*** Opening Data for this task ***
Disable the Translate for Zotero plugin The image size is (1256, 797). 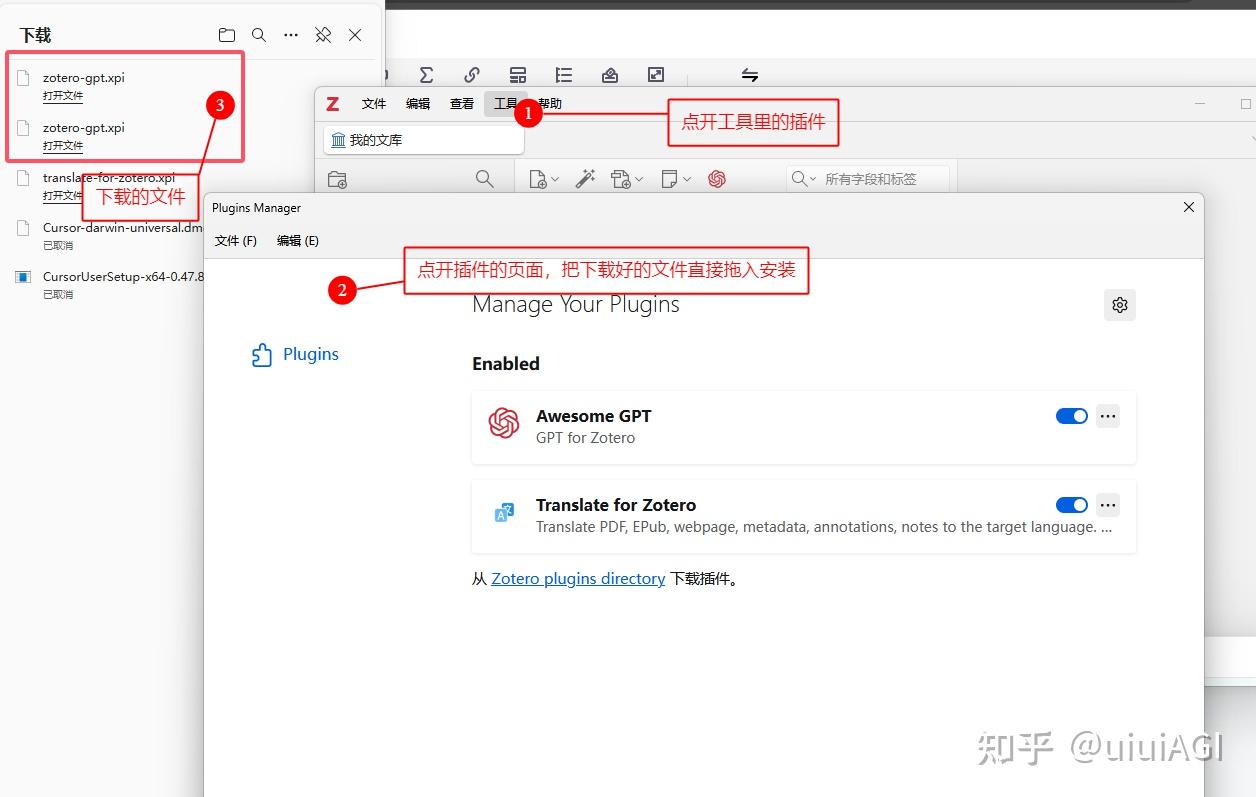(1071, 505)
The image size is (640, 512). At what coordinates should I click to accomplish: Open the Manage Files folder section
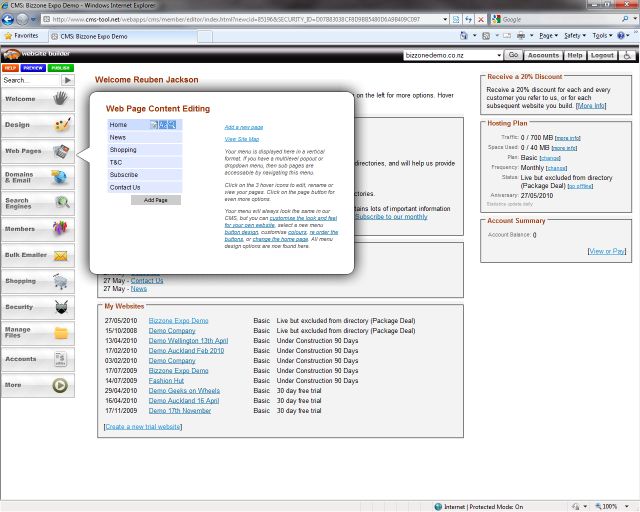pyautogui.click(x=36, y=332)
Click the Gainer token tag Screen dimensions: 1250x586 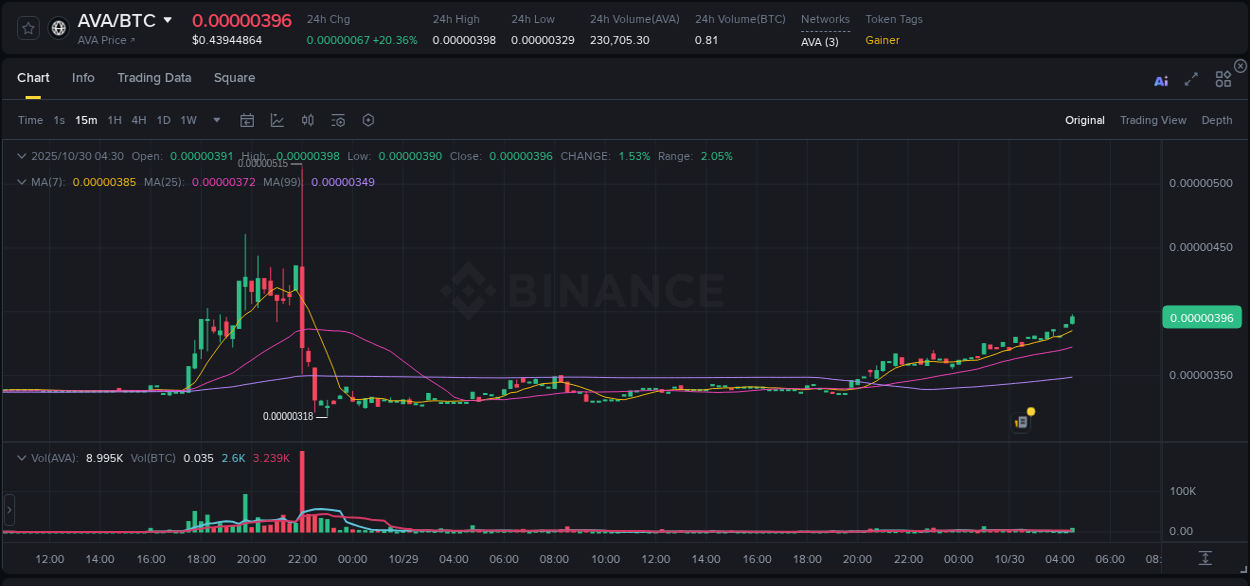[x=881, y=41]
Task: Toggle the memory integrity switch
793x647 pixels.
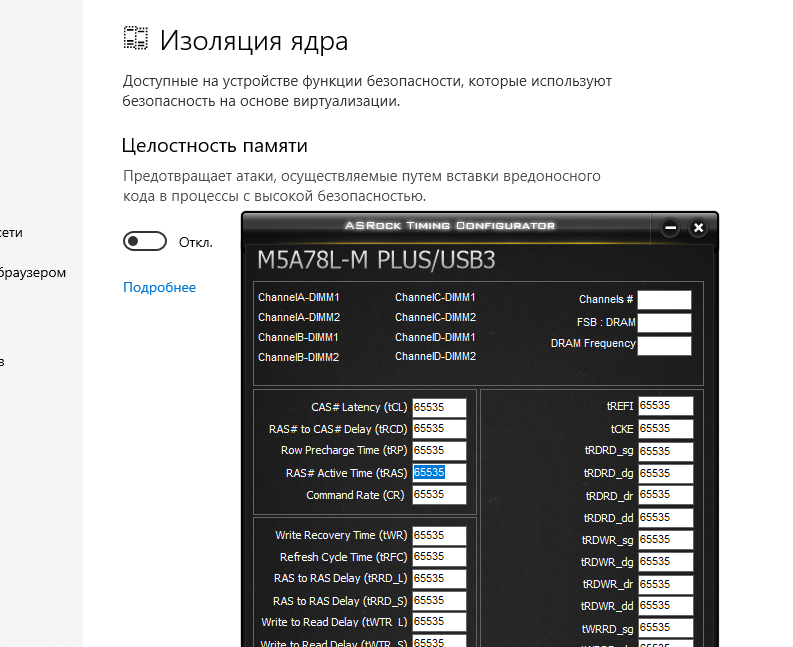Action: pos(144,241)
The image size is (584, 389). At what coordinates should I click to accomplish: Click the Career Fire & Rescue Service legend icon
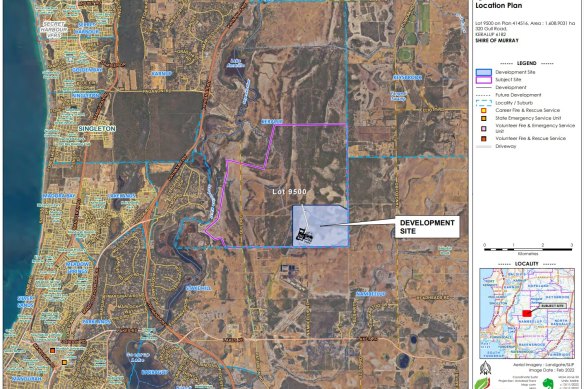pos(483,111)
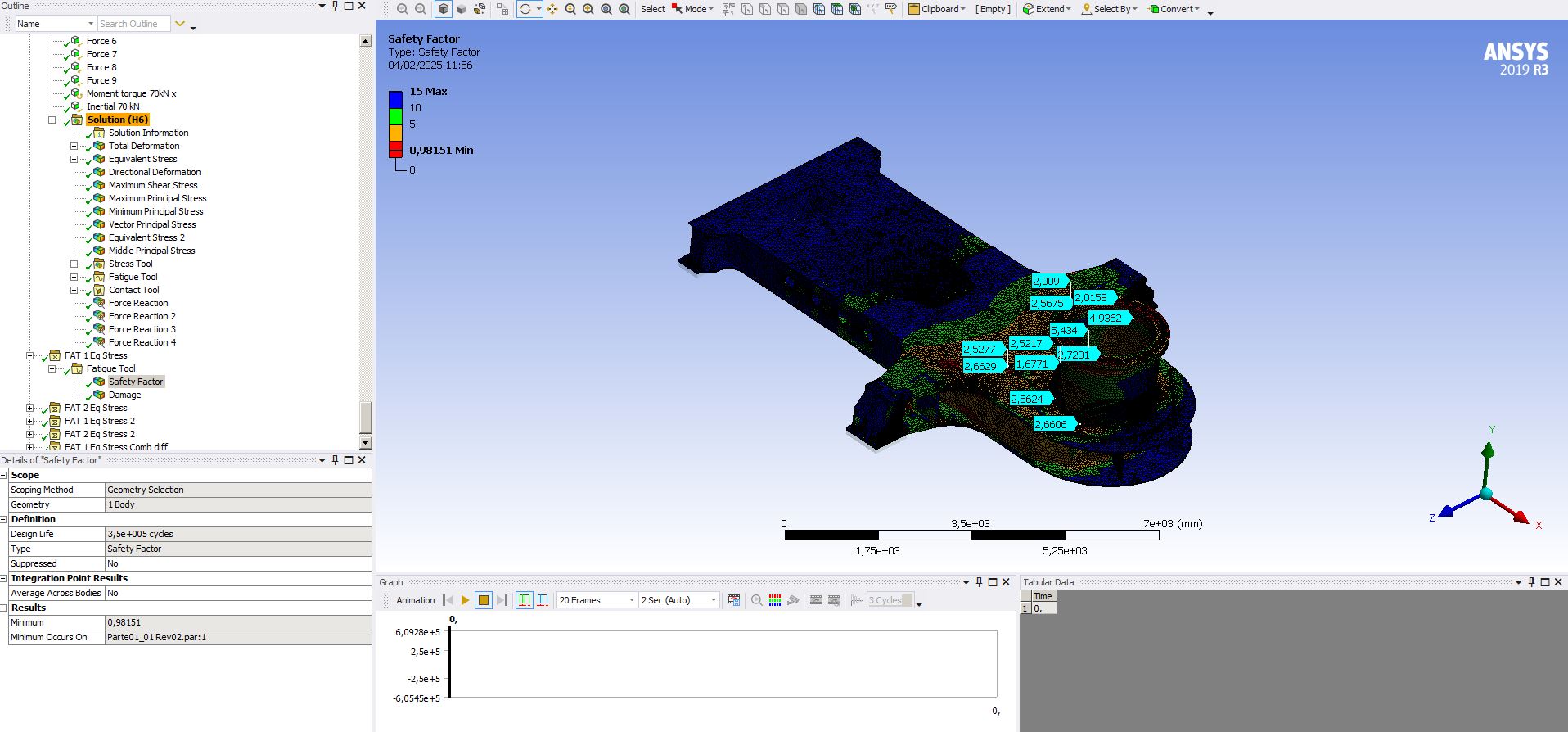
*** Closing Data for this task ***
Write out nothing but the lines from the one with "793x647 pixels." through the last line of the entries, exactly as they stand; pictures are not part of the copy.

793x647 pixels.
Action: pos(144,241)
The image size is (584, 389). At what coordinates should I click to accomplish: Click the Career Fire & Rescue Service legend icon
pos(483,111)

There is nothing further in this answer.